Abstract: Robert Smithson is an influential figure in the history of contemporary writing in creative practice. Indebted as his work is to Lewis Carroll, Edgar Allan Poe, Vladimir Nabakov and Antonin Artaud this paper will argue for a distinctly literary examination of Robert Smithson's art. Smithson is best known for his earth-works such as The Spiral Jetty (1972) and Asphalt Rundown (1969) in which he offsets cultural and natural forms of production. Yet Smithson's ‘site-specific’ practice must be situated in terms of his textual approach. By focusing on aspects of Smithson's writing which call into question mediation, representation, mimesis and documentary, the paper will demonstrate how, throughout Smithson's approach, writing is a means of unsettling the cultural and the textual space of art production.

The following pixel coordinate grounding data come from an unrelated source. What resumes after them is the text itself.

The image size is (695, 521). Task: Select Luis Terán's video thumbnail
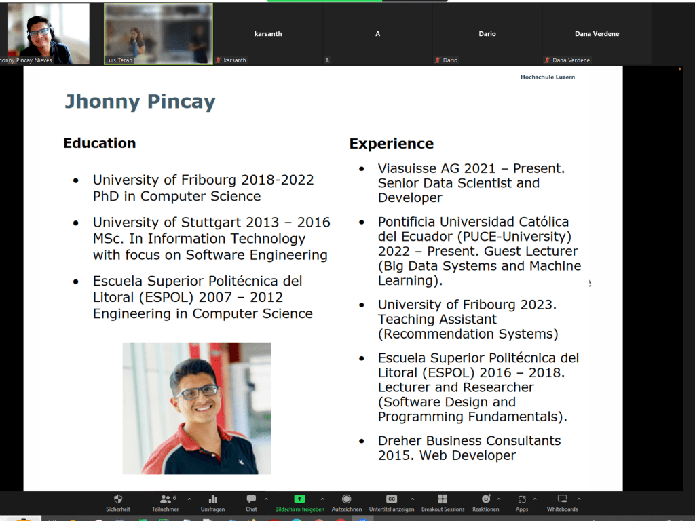(x=158, y=34)
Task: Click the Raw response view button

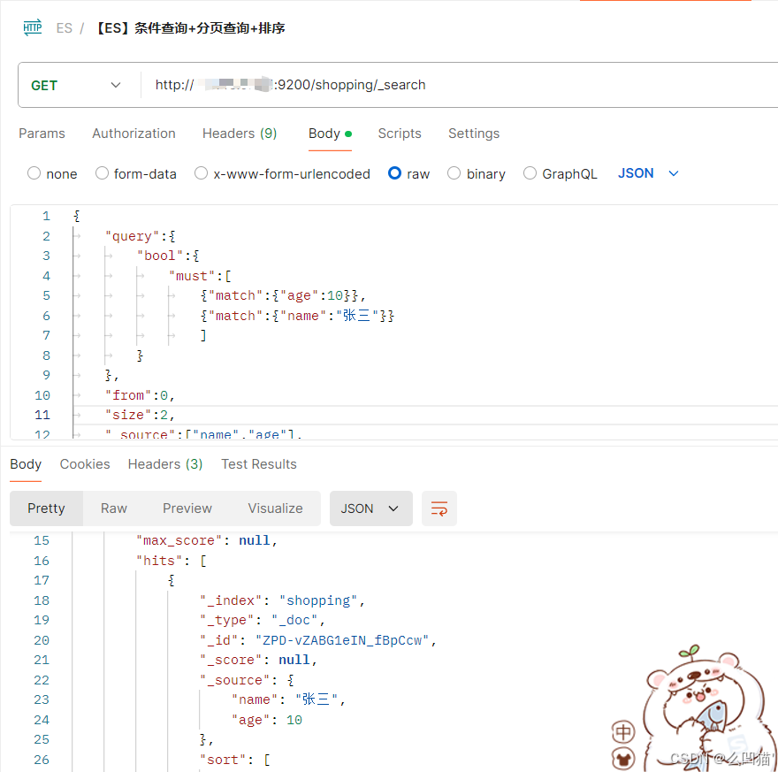Action: pos(114,508)
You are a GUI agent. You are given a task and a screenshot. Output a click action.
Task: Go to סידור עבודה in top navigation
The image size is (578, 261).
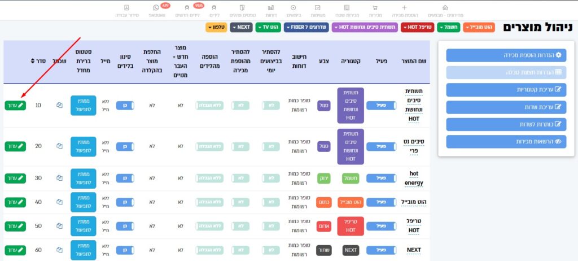click(126, 10)
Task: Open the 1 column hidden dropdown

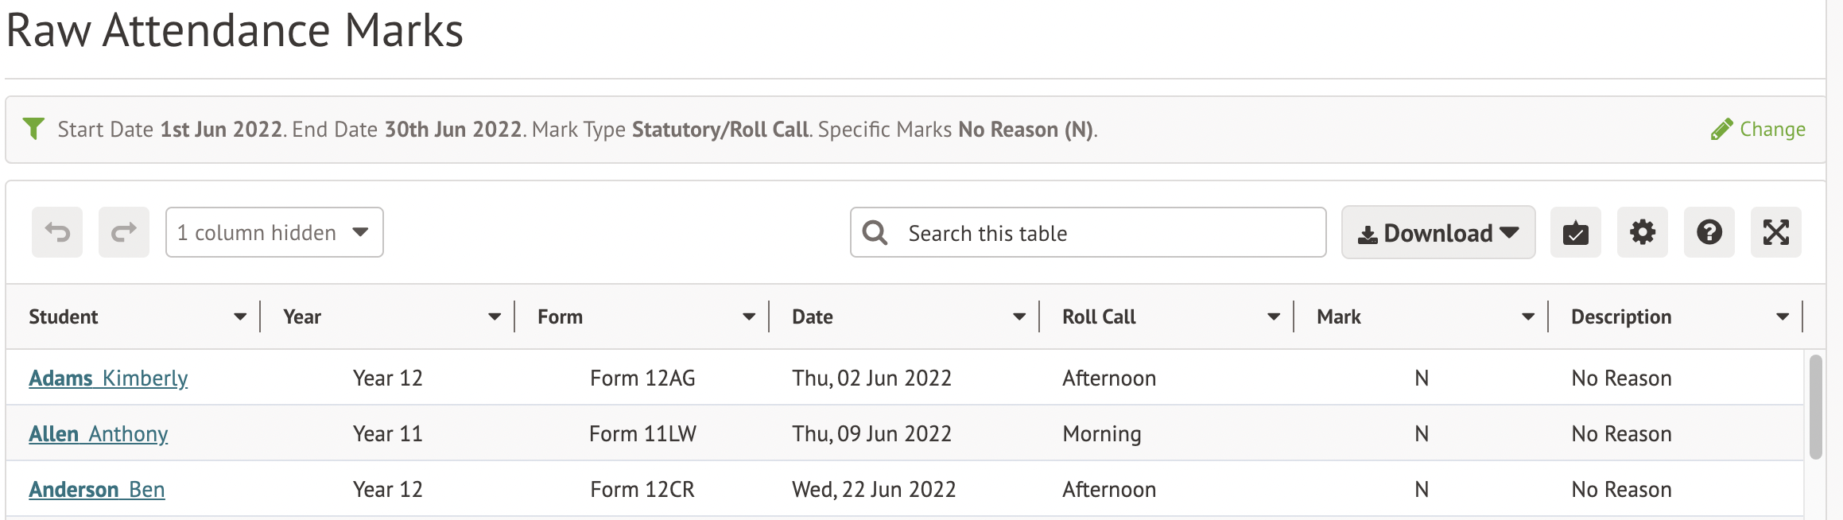Action: point(274,232)
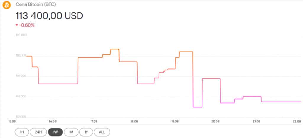Switch to the 1Y chart view
This screenshot has height=138, width=303.
pyautogui.click(x=86, y=132)

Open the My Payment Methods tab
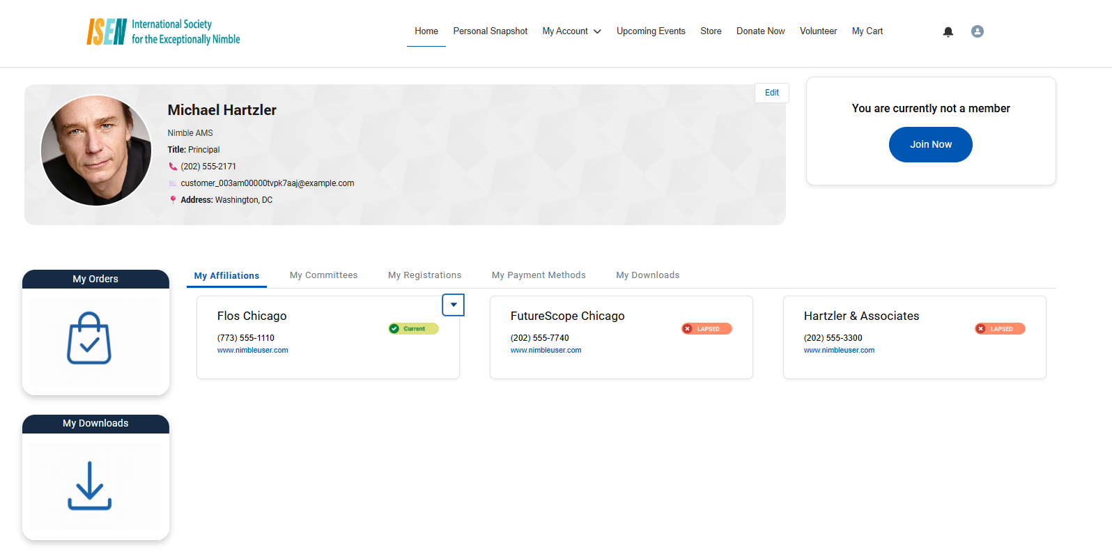point(539,275)
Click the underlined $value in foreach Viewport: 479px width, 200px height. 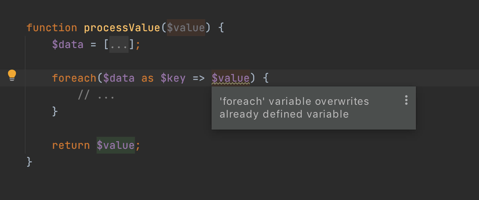coord(231,78)
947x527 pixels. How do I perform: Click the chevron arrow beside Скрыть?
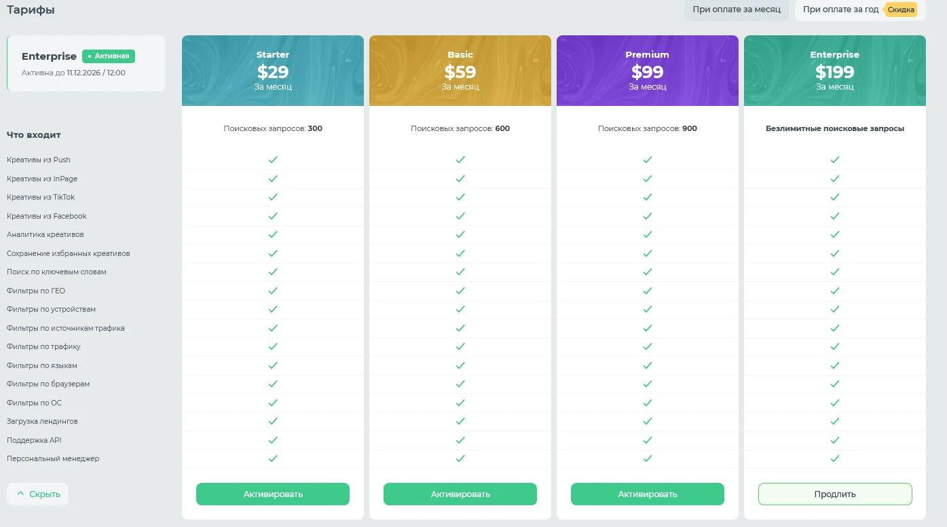click(20, 494)
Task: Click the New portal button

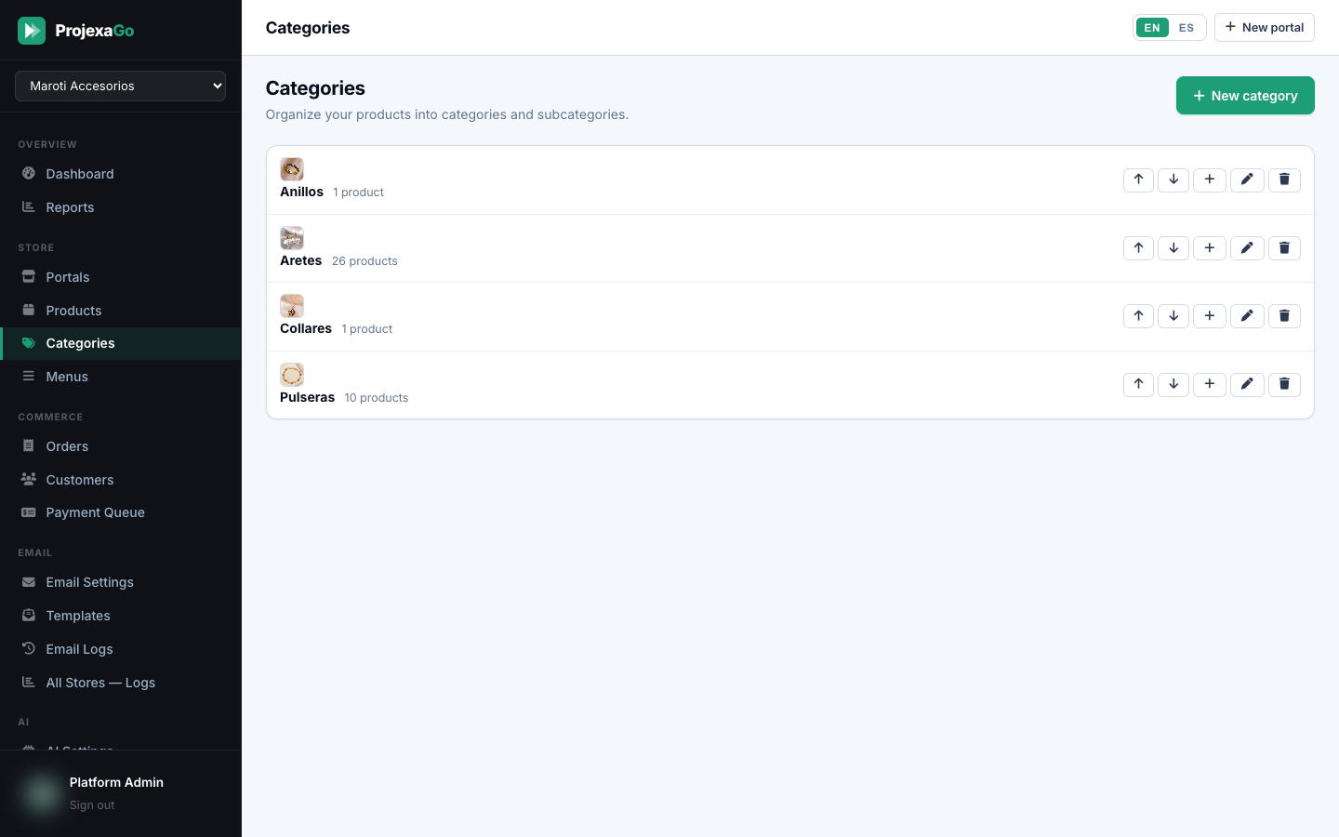Action: (1265, 28)
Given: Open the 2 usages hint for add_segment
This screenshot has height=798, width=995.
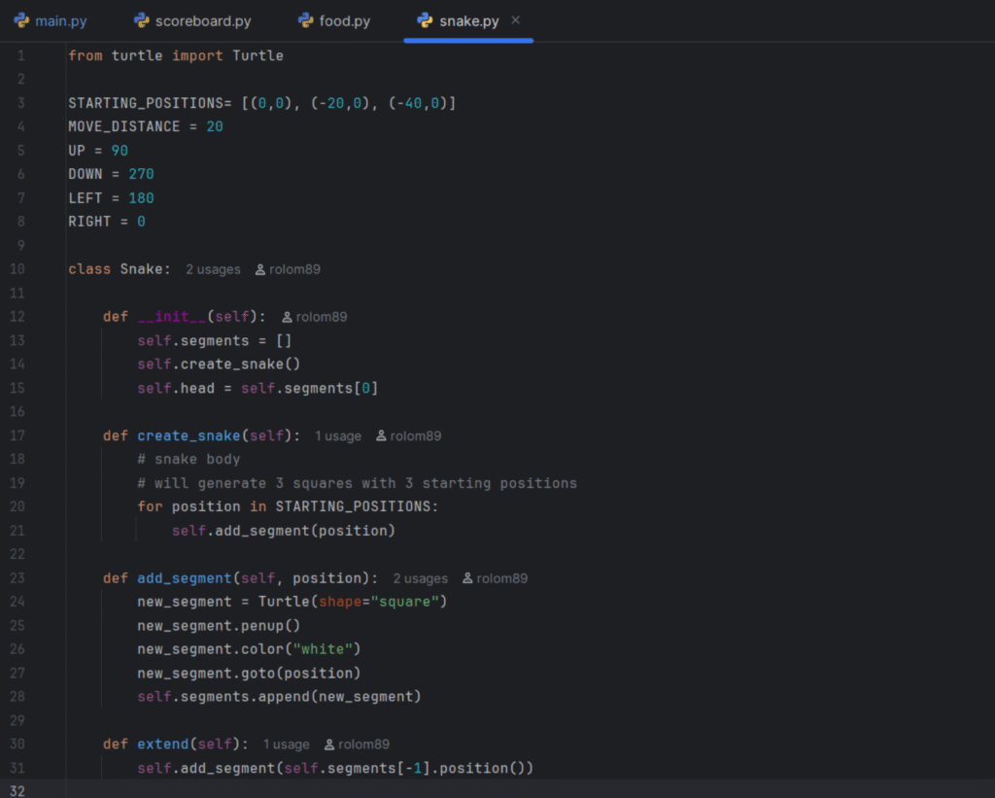Looking at the screenshot, I should (420, 578).
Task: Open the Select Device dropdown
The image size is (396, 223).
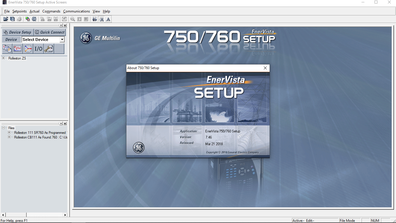Action: 63,39
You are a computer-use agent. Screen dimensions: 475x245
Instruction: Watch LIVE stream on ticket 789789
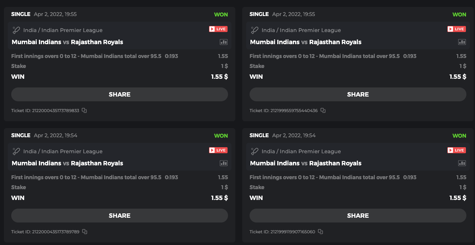pyautogui.click(x=218, y=150)
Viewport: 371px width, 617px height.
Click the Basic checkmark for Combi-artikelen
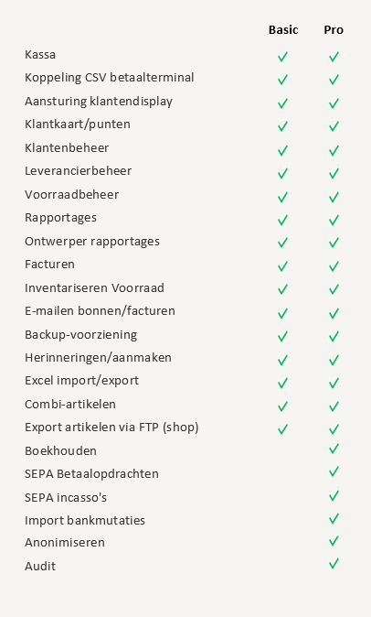[282, 406]
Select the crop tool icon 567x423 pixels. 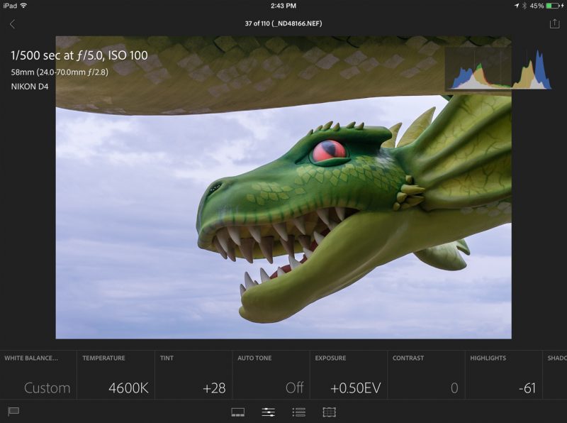(x=329, y=412)
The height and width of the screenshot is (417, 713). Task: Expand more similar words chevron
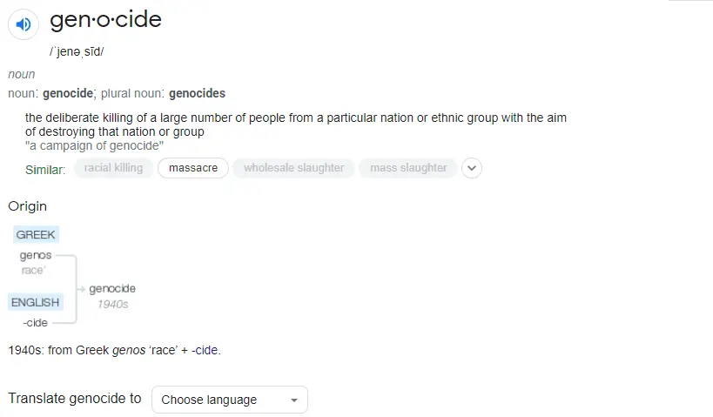coord(471,168)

Texts such as ‘A Museum of Language in the Vicinity of Art’ (1968), ‘The Spiral Jetty’ (1969) and ‘A Tour of the Monuments of Passaic’ (1967) are written in correspondence with artworks as a means of relocating the place of production with the reader. ‘The Spiral Jetty’ essay, for instance, which combines aspects of photography, documentary and film-making stages the Jetty's production by drawing attention to its form as a textual, cultural and factual production. The paper will argue, as indeed Smithson's obsessively essayistic reportage seems to acknowledge, that The Spiral Jetty is a matter of writing. Emblematic of Smithson's work with site-specificity more broadly, the paper will argue that the earthwork exists most fully in the correspondence between writing and fact.